VLADIVOSTOK, Russia (Reuters) - Russia’s natural resources and environment minister said on Wednesday he supported allowing private oil and gas companies to work on the Arctic shelf.
Speaking to reporters at an economic forum in the far eastern Russian city of Vladivostok, the minister, Dmitry Kobylkin, said he supported “any decision linked to an increase in investment in projects related to hydrocarbons.”
The Russian economy is heavily reliant on natural resources and the Arctic’s vast oil and gas reserves are expected to become more accessible as climate change melts the ice and technology advances.
“We clearly understand that Russia’s Arctic zone has not been studied enough,” Kobylkin said in separate comments to TASS news agency. “Of course we would like to study it more, but the government cannot allow itself to make such investments.
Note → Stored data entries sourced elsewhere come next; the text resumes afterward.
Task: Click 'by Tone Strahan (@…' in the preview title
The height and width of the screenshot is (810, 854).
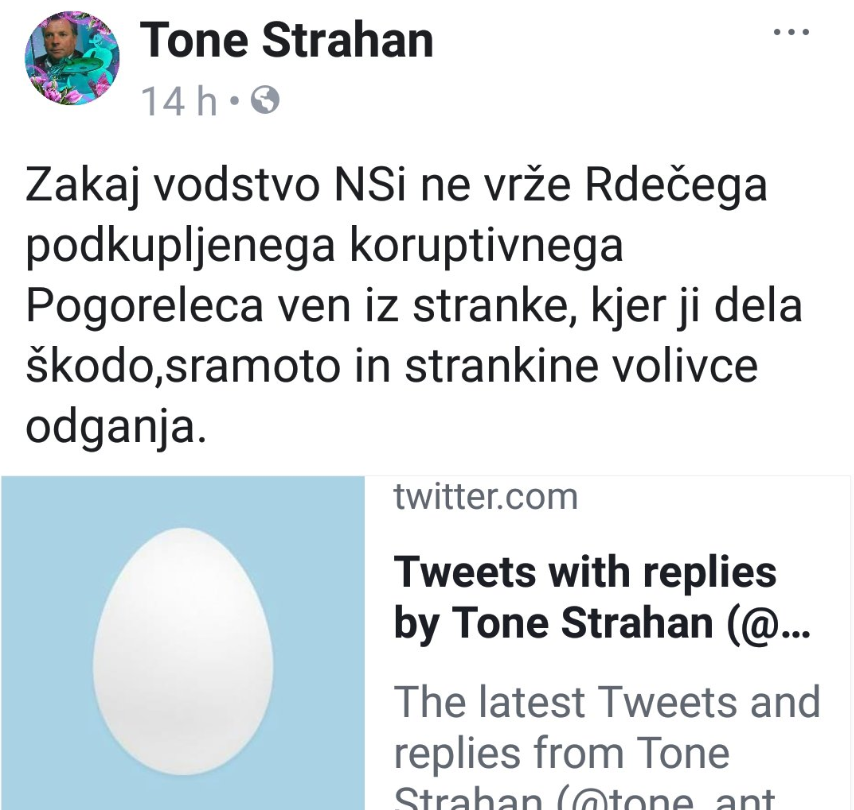Action: (x=602, y=622)
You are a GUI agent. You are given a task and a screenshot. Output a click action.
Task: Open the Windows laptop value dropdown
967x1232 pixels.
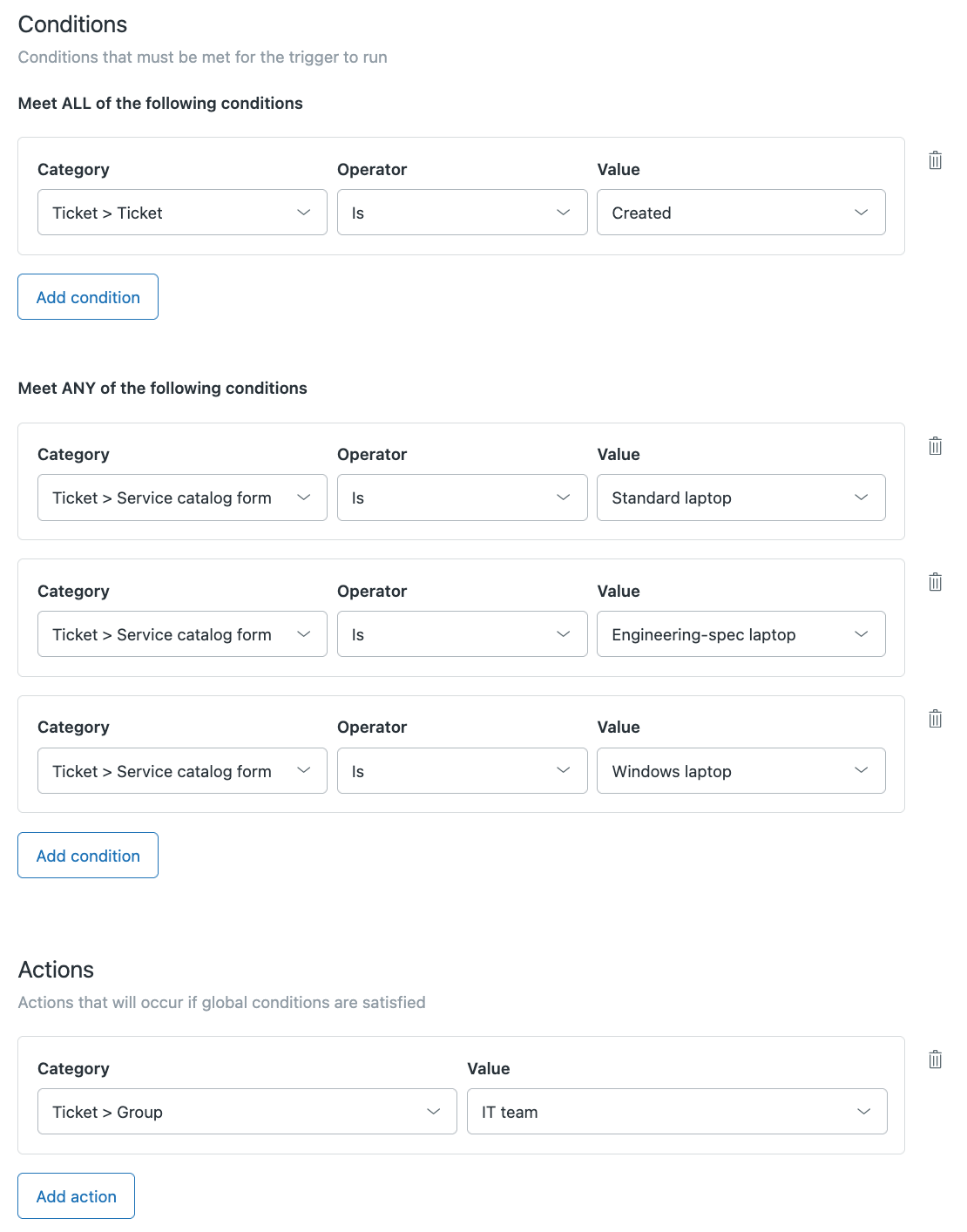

It’s very expensive.”
In August deputy prime ministers Dmitry Kozak and Yuri Trutnev proposed that Russia’s Arctic shelf be opened to private investors and proposed to draft legislation to expand access to it.
Only state-controlled Gazprom (GAZP.MM) and Rosneft (ROSN.MM) are currently authorized to operate on Russia’s Arctic shelf. Kobylkin told TASS that his ministry was also in talks with Gazprom and Rosneft to increase their Arctic exploration.